Given entries
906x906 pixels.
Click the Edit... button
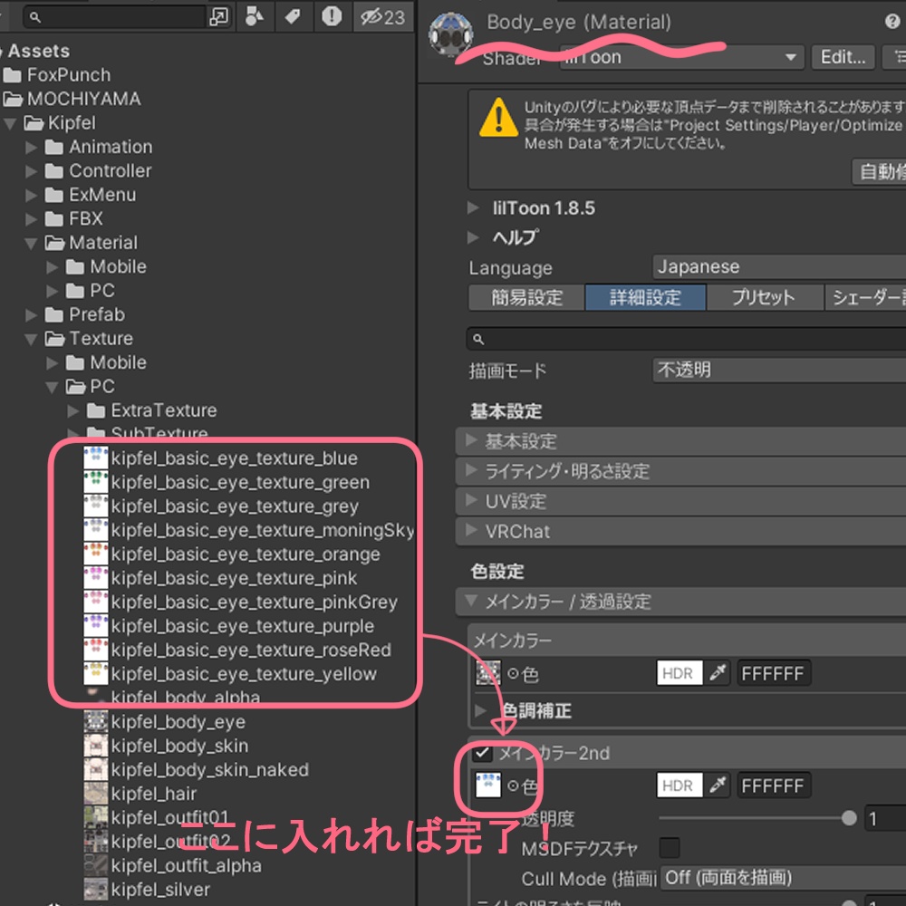click(842, 57)
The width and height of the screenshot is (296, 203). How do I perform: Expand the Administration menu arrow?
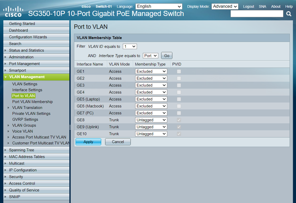tap(5, 57)
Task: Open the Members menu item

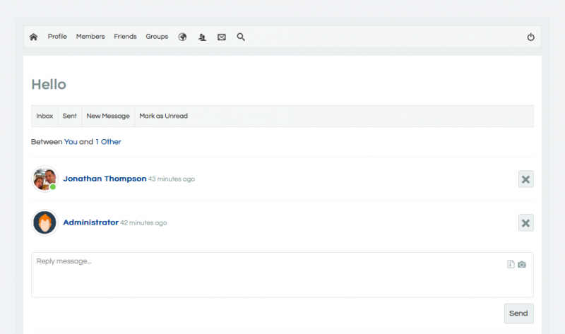Action: pyautogui.click(x=90, y=37)
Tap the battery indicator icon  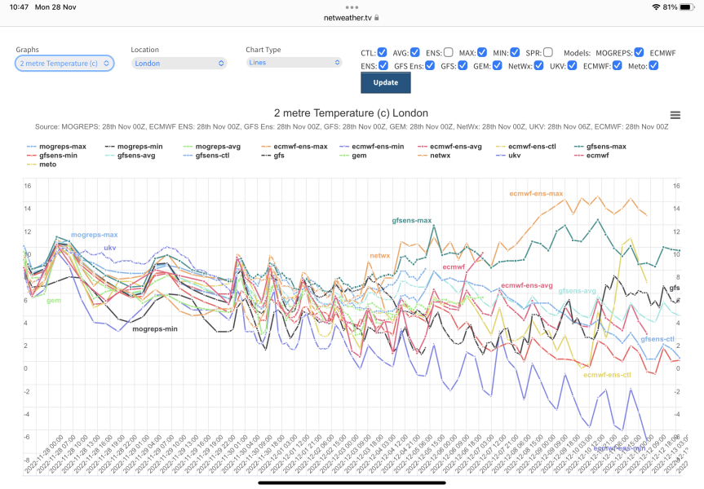pyautogui.click(x=686, y=7)
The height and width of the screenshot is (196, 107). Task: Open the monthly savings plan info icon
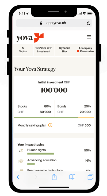(50, 125)
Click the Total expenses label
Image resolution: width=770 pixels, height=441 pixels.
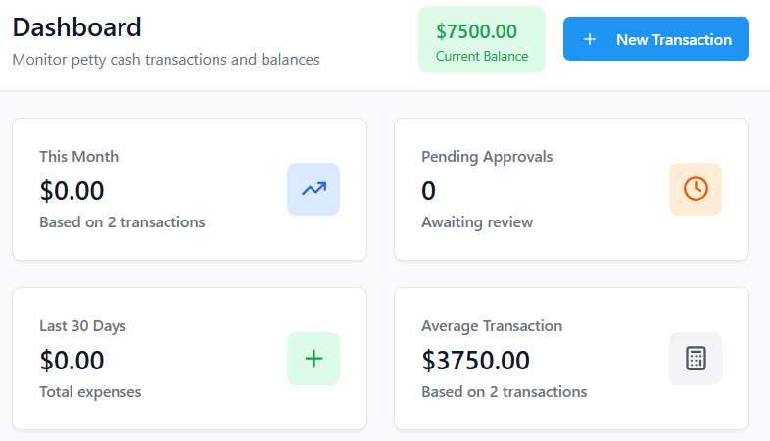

Aim of the task
When a line in the listing has the string "pixels" in it, return that line.

Solution to the problem
906x906 pixels.
Image resolution: width=770 pixels, height=441 pixels.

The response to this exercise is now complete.